Research published this week by FAIR Health, a national, independent not-for-profit that analyzes commercial insurance claims, indicates treatment approaches for opioid-related diagnoses widely vary by geographic location.
In is third whitepaper on the nation’s opioid epidemic, FAIR Health analyzed privately billed healthcare claims to study the nation’s top five cities by population (Chicago, Houston, Los Angeles, New York and Philadelphia) and their respective states over the period from 2007 to 2016.
Data shows that drug testing is one of the most commonly used procedures. Among the procedure codes associated with opioid-related diagnoses in 2016, the drug testing code appeared in the top five for all the states studied.
In California, the most common procedure codes were for outpatient services and drug tests. Illinois’ top five codes included office visits, administration of naltrexone injection and group counseling. Methadone topped New York’s procedure codes, while laboratory tests made up all of the top five procedure codes in Pennsylvania and Texas.

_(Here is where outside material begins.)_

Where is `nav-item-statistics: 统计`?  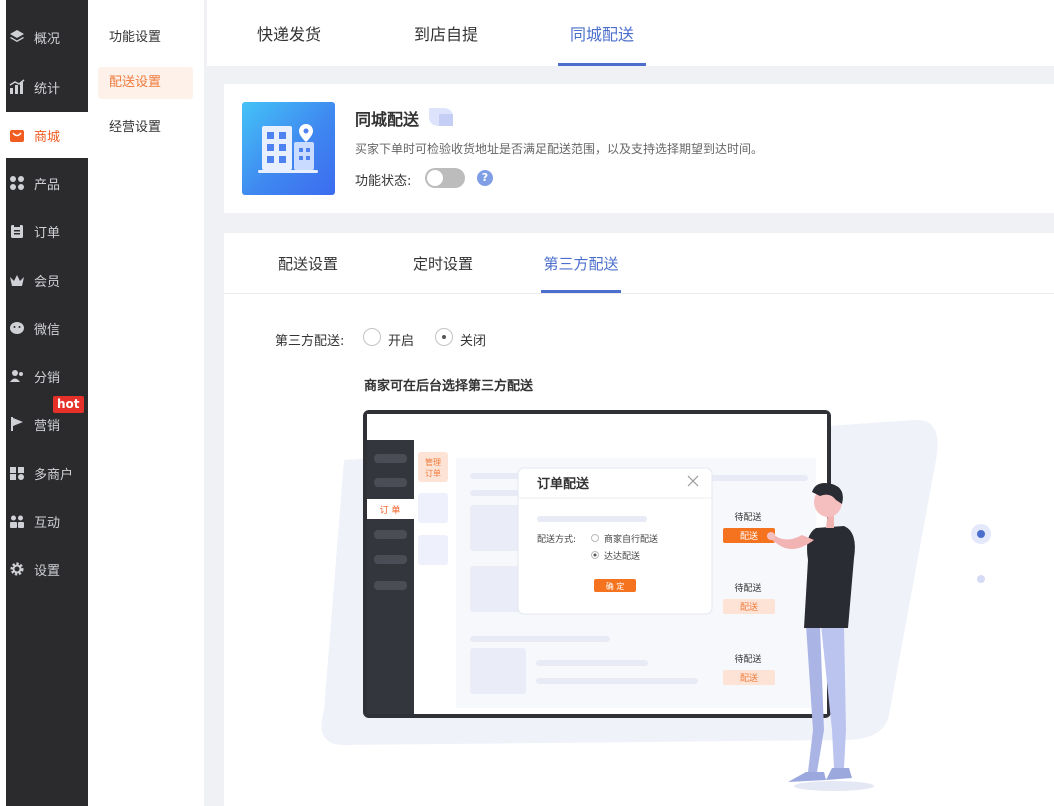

“It’s significant because we’re in the middle of this crisis and there are interventions and protocols being designed to counter it,” says Robin Gelburd, president of FAIR Health. “It’s important to understand what types of services are being done where and to study patients longitudinally to see what is having the most impact and what are the most effective interventions that could bring value to this crisis.”
For insurers, data on the disparate approaches to treatment across various regions could impact benefit designs, reimbursement protocols and the way they design their provider networks, Gelburd tells Behavior Healthcare Executive. Public health officials, meanwhile, can “start evaluating what type of access is available to these different interventions and [determine whether that] is driving disproportionate utilization of certain treatments and procedures,” she adds.
Other findings from the latest FAIR Health whitepaper:
- In both rural and urban settings, 51- to 60-year-olds represented the largest concentration of opioid-related insurance claims. “Oftentimes, this is considered a younger person’s epidemic, but at least in the private health sector, that is not what is being demonstrated,” Gelburd says.
- Despite constituting 43% of New York state’s population, New York City accounted for 13% of the distribution of insurance claim lines with opioid-related diagnoses. Conversely, San Antonio and its immediate surrounding area accounted for 66% of the distribution of such claim lines in Texas, despite constituting just 5% of the state’s population. Moreover, claim lines with opioid-related diagnoses increased by 141,022% in the San Antonio area from 2007 to 2016, the largest increase in Texas.
Protocols for a fourth whitepaper in the series are currently being designed by FAIR Health, Gelburd says. The paper, which will broaden the lens of the third installment and cover the rest of the country, is tentatively scheduled to be released in late 2017 or early 2018.
Donna Smith, executive director of business development at FAIR Health, will speak during a session titled “How Private Claims Data Provide a Window onto the Opioid Crisis” during the National Conference on Addiction Disorders, which will be held Aug. 16-20 in Baltimore.